> _Data listing_

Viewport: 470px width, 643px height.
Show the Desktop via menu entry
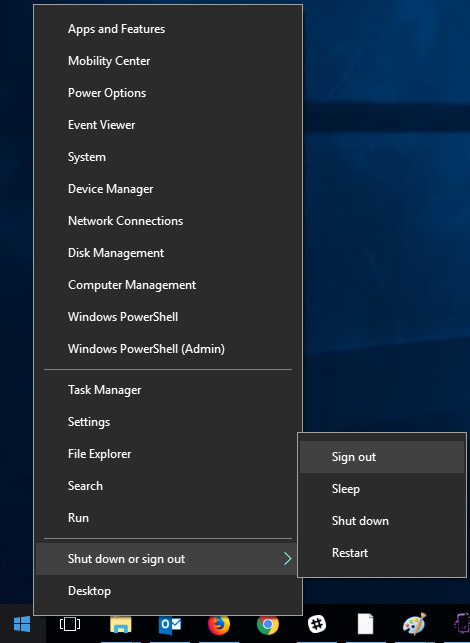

--

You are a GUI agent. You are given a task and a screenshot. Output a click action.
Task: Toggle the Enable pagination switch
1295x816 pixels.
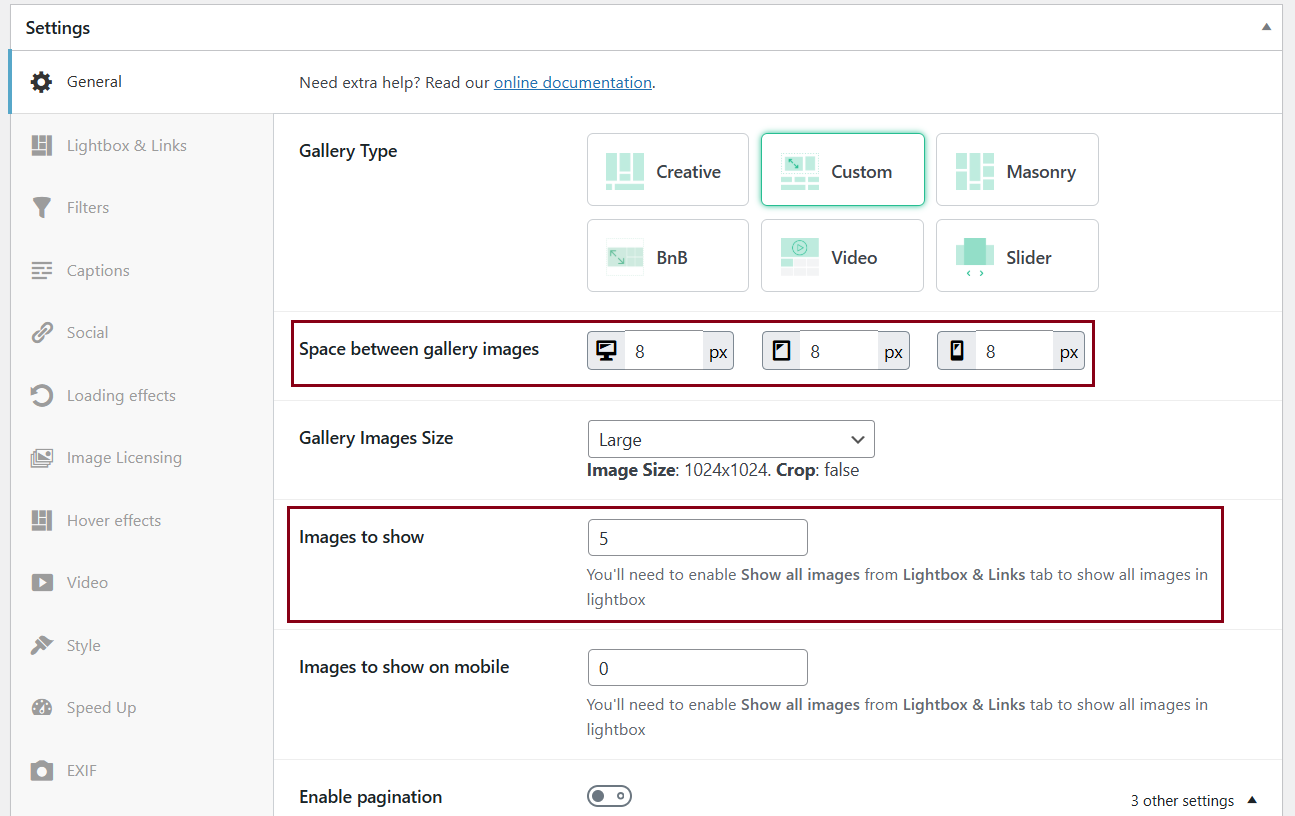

> _Problem to solve_
Could you reproduce exactly the lines of the entries above, from the one with "Viewport: 470px width, 643px height." through the one with "Show the Desktop via menu entry", and nothing else?

> _Solution to this task_
Viewport: 470px width, 643px height.
Show the Desktop via menu entry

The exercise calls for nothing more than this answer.